Posted by April Avant on March 30, 2011

“Nuclear Meltdown”  -The words displayed on almost every American newspaper front page, television screen and computer homepage alike in recent days. An earthquake and tsunami descended on Japan causing worry and strife across a nation. Complied with the explosions and fires that began at several of the nuclear reactors at Fukushima Daiichi nuclear plant in northeastern  Japan, radiation poison can now be added to that list. Is this the wake up that the world needed to work toward developing a new more sustainable energy source?

Nations around the world have begun to reconsider nuclear power as a main energy source for their countries. Germany has recently passed legislation that all nuclear power plants will shut down by 2036. Britain and Finland are halting all nuclear power plants until a plant safety review has been completed.

What is the U.S. doing? Nothing.

There has been no hesitation about proposing almost 8 billion dollars toward an energy program that would produce new a fleet of nuclear power plants in the United States.  

 Does the Obama Administration have their heads in the sand?

 This writer’s response to that question would be a loud “yes”.

 Nuclear power, depending on your standpoint, has been lauded as the carbon- emission free energy.
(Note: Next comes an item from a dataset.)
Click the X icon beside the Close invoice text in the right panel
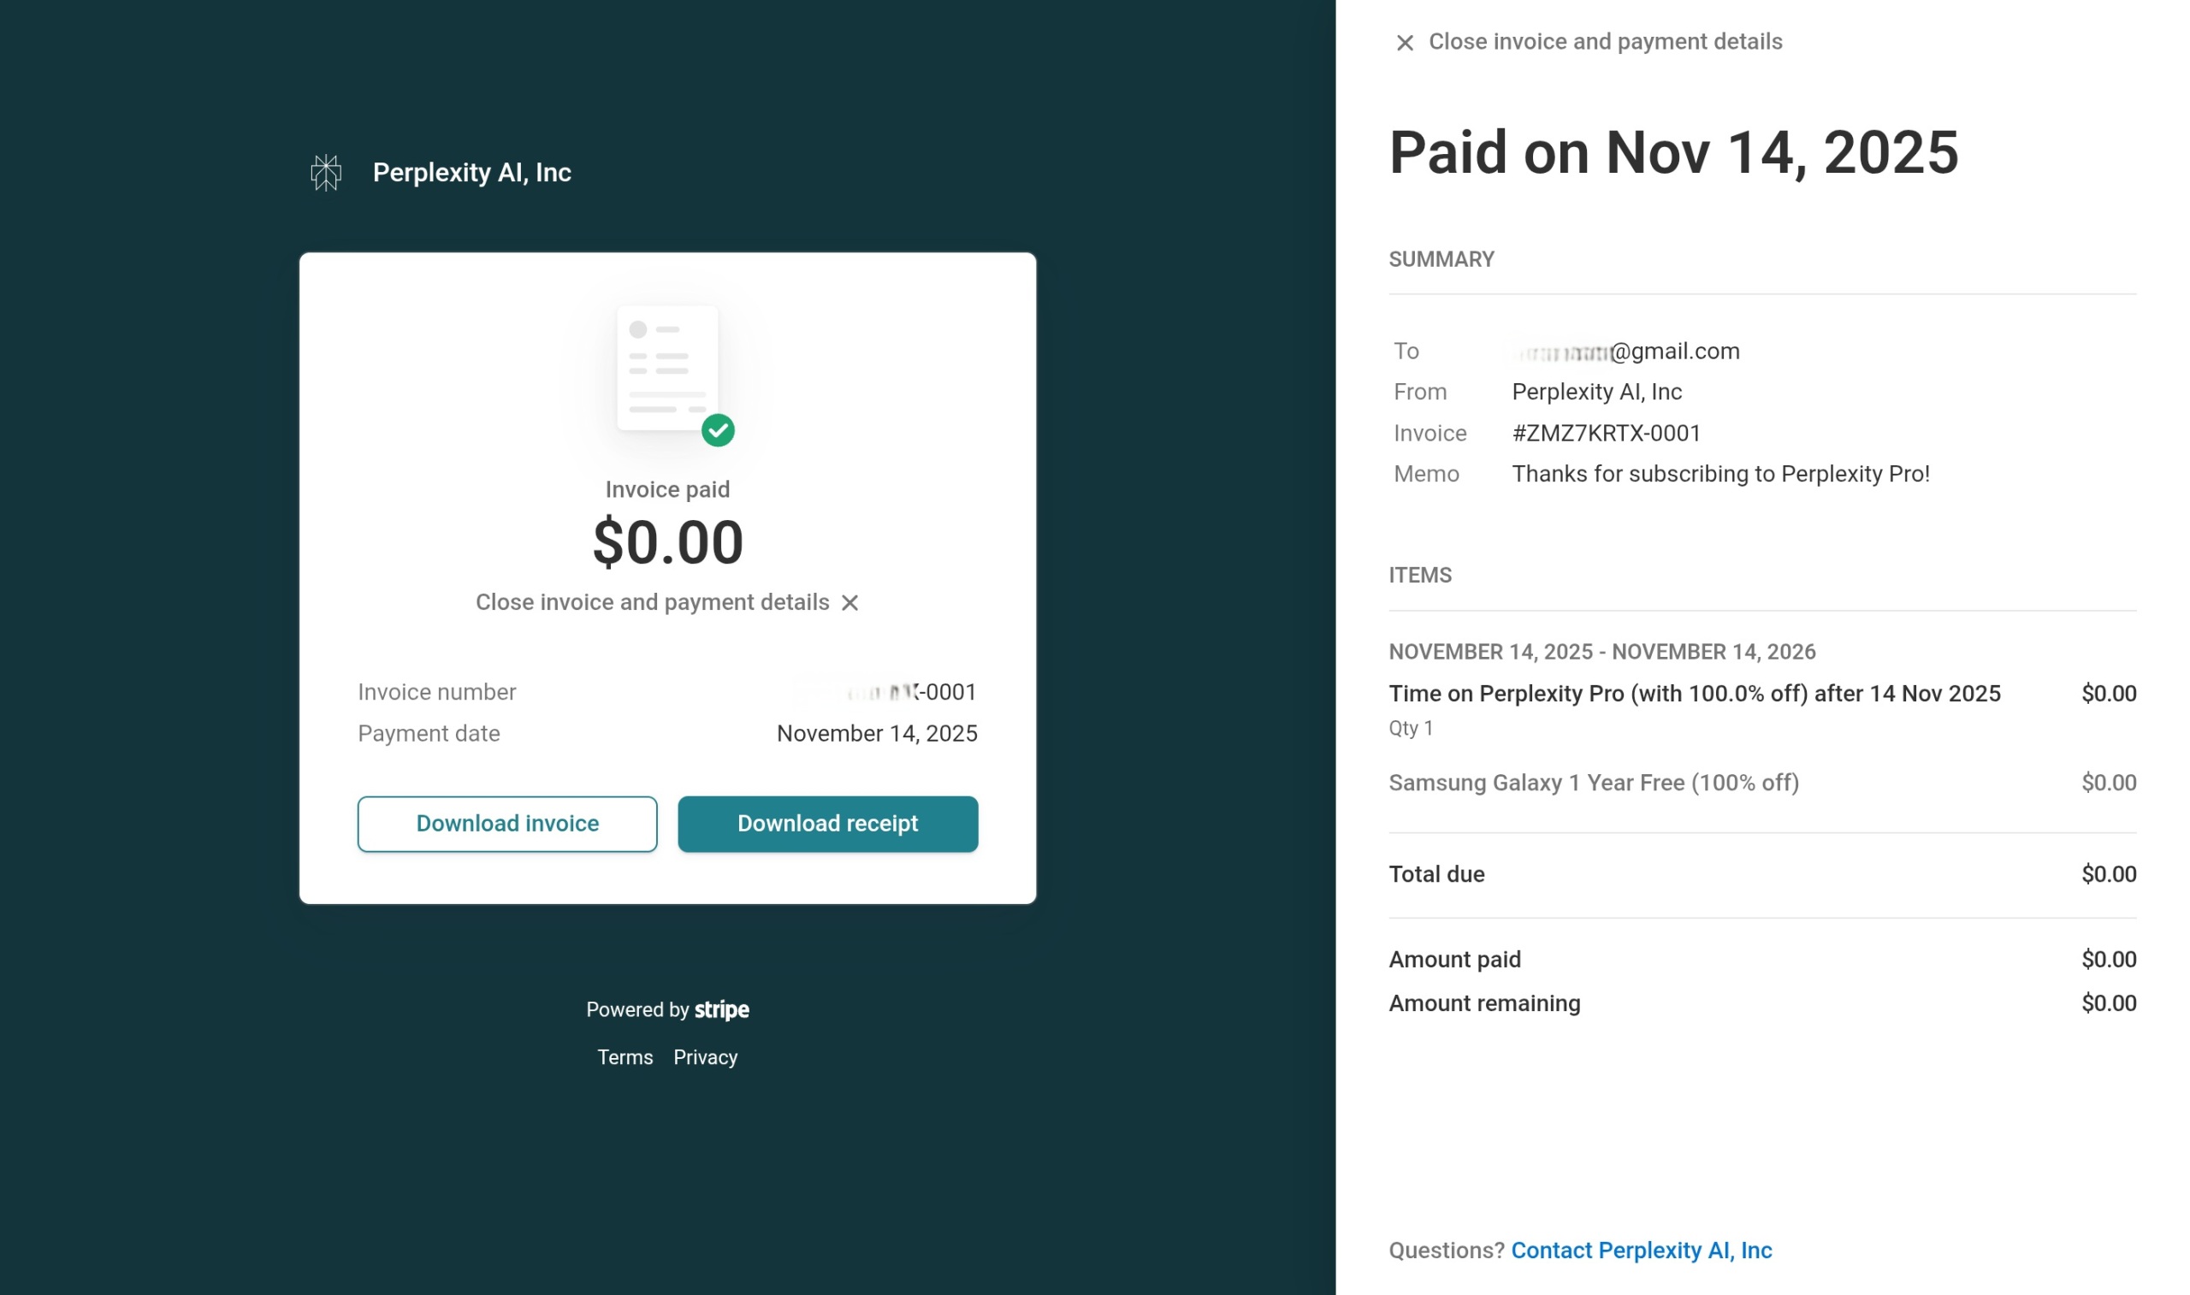 1404,43
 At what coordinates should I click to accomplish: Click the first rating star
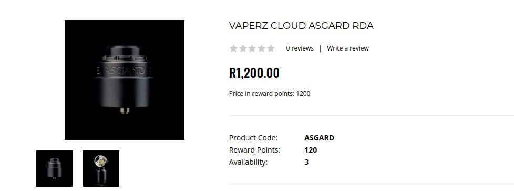click(233, 48)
While on the other side of the coin a dirty word, more specifically, a dirty bomb. That is the cause of health effects ranging from cancer and death.

In an effort to cut down on oil dependence, nuclear power has been praised as an excellent alternative.  Japan currently has 55 active power plants and recently approved the building of two more.  Japan’s nuclear conglomerate Tepco, which owns Fukushima, has a history of “cutting corners,” that isn’t surprising considering that they make up 1/3 of the energy used in Japan.  In 1999, there were reports of power plant workers mixing uranium in stainless steel buckets resulting in the deaths of two workers.  In 1997, 37 workers were exposed to low levels of radiation after an explosion and subsequent fire. Tepco at first refused to acknowledged this event, later when confronted they admitted that they had tried to keep it under wraps.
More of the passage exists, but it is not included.